En el panorama arquitectónico de Mérida en 2025, pocos proyectos han generado una conversación tan sugerente como la restauración de Mansión Xodó. Lejos de seguir la estética dominante que hoy define buena parte del centro histórico, esta intervención propone algo menos predecible y mucho más estimulante: entender la restauración como un ejercicio de diálogo curatorial con el pasado.

Al frente del proyecto está la arquitecta Guiomar Peniche, fundadora de Utópica Estudio, quien decidió no imponer una narrativa única sobre una casa marcada por capas, excesos y contradicciones. El encargo inicial apuntaba a una intervención discreta, casi cosmética. Sin embargo, al explorar la residencia, el equipo se encontró con una suerte de gabinete de curiosidades doméstico: referencias globales que iban desde mobiliario escandinavo y piezas de inspiración hindú hasta un dormitorio temático inspirado en La Sirenita.

Contra la fórmula yucateca

El camino fácil habría sido borrar esa acumulación de historias y aplicar la fórmula probada del diseño yucateco contemporáneo: chukum, textiles neutros y pisos de pasta perfectamente alineados con la tendencia. Una solución elegante, sí, pero también una renuncia a la identidad singular del lugar.

Peniche optó por una ruta distinta. En lugar de neutralizar el pasado, decidió amplificarlo y reinterpretarlo. El eclecticismo no se corrigió; se convirtió en el eje conceptual del proyecto. La restauración fue profunda y estructural: desde el levantamiento de pisos hasta la reconfiguración total de la cocina, que fue trasladada al frente de la casa para redefinir la experiencia espacial. Los exteriores también se transformaron, en especial la piscina, que dejó atrás su estética de balneario para asumir la serenidad de un claustro sevillano.

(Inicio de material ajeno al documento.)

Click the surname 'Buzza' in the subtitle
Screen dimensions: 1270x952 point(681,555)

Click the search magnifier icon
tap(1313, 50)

Del exceso literal a la abstracción

Uno de los gestos más reveladores del proyecto fue no demoler los elementos más excéntricos, sino traducirlos. El antiguo dormitorio temático fue resignificado como una suite de inspiración selvática, donde la referencia ya no es literal, sino conceptual. Esta lógica atraviesa toda la casa: los conceptos preexistentes se depuran y se elevan hacia una abstracción sofisticada, sin negar su origen.

La arquitectura original funciona ahora como un gran escenario cuidadosamente curado. Los techos de seis metros, las bóvedas y la mampostería expuesta dialogan con nuevas capas simbólicas. En el zaguán, una réplica histórica de la Estela de Quiriguá convive con un speakeasy oculto tras una biblioteca. La cava subterránea mantiene su solemnidad mientras se integra a una colección de arte contemporáneo que incluye obras de Pedro Reyes, Gonzalo Lebrija y Dr. Lakra.

Cada habitación propone una lectura distinta, inspirada en imaginarios globales que van de lo japonés a lo helénico, sin caer en la cita literal ni en el pastiche.

Habitar la historia sin domesticarla

Mansión Xodó se posiciona así como uno de los proyectos más relevantes del año en Mérida, no por su apego a la tendencia, sino por su capacidad de cuestionarla. Su valor radica en demostrar que la restauración arquitectónica puede ser un acto crítico, capaz de dialogar con la historia sin borrarla ni convertirla en decorado.

Más que una casa restaurada, el proyecto propone una forma de habitar el pasado con conciencia curatorial. Una arquitectura que no busca ser neutra, sino significativa. En tiempos de homogeneización estética, esa decisión resulta no solo disruptiva, sino profundamente necesaria.